Informó la funcionaria, que durante ese abrir y cerrar de ojos, se denunciaron 95 mil posibles fraudes, que la Administradora de Servicios Sociales (ADESS), hizo público -agregamos nosotros- cuando ya una friolera millonaria de pesos los maleantes habían emborsillándose.
Quizás la pregunta más importante que revolotea las cabezas de los enfurecidos ciudadanos es la respuesta a la manera masiva y rápida como los delincuentes pudieron hacerse con tantos millones perteneciente a las ayudas destinadas a personas de escasos recursos, sin que ningún ejecutivo alto o mediano del programa haya sido acusado de complicidad hasta el momento.

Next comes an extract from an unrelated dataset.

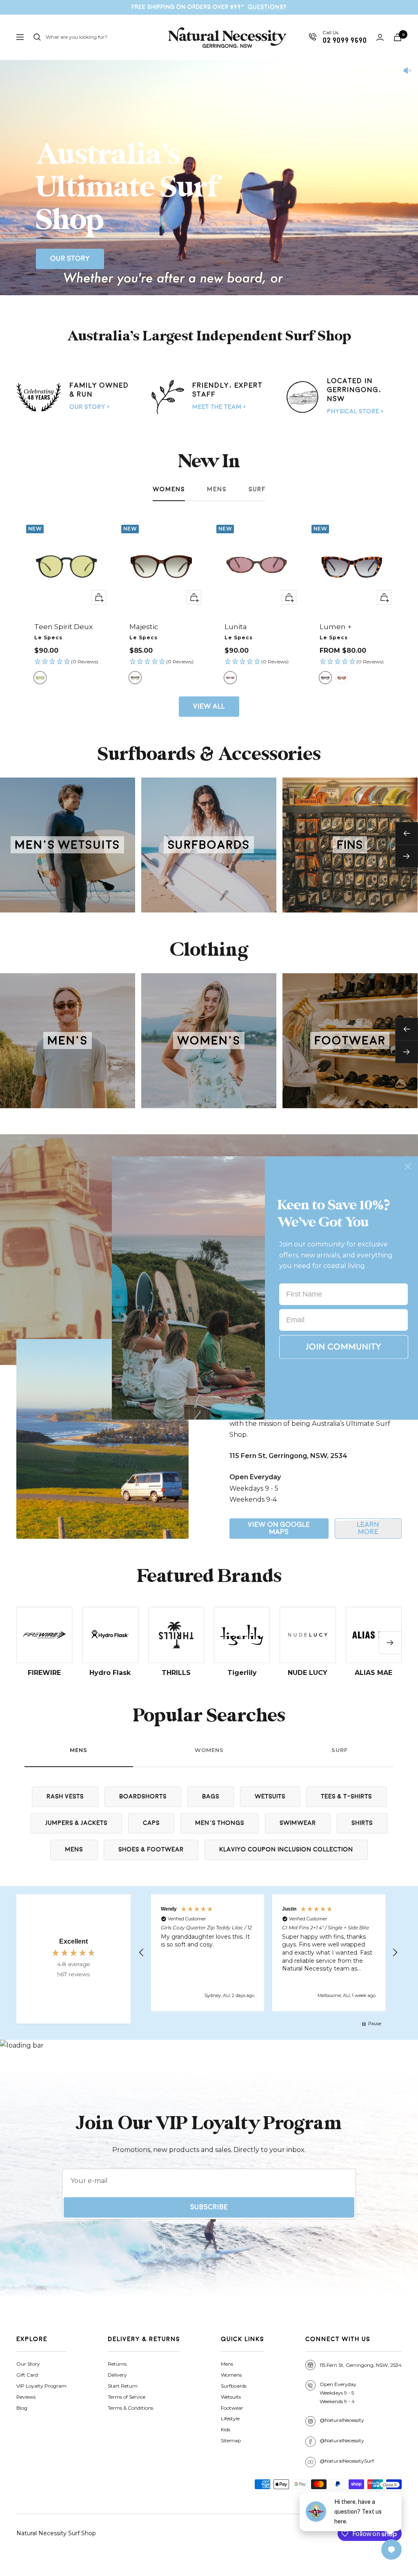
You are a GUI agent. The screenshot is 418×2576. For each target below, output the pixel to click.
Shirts (362, 1823)
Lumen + (335, 627)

La amplitud del fraude evidencia una red bien organizada con capacidad de elaborar formas de burlar las medidas de monitoreo, revisión y fortalecimiento tecnológico implementadas ahora por el programa Supérate, si existe colaboración entre los pillos con individuos dentro de la estructura y funcionamiento del programa.
La decisión de prohibir el uso de la cédula de identificación personal por la tarjeta perteneciente al programa es buena, pues evitará que muchos desaprensivos utilicen los números de ese documento para junto a comerciantes inescrupulosos robar los recursos ofrecidos a sectores socialmente vulnerables para que puedan subsistir los embates de la profunda crisis económica.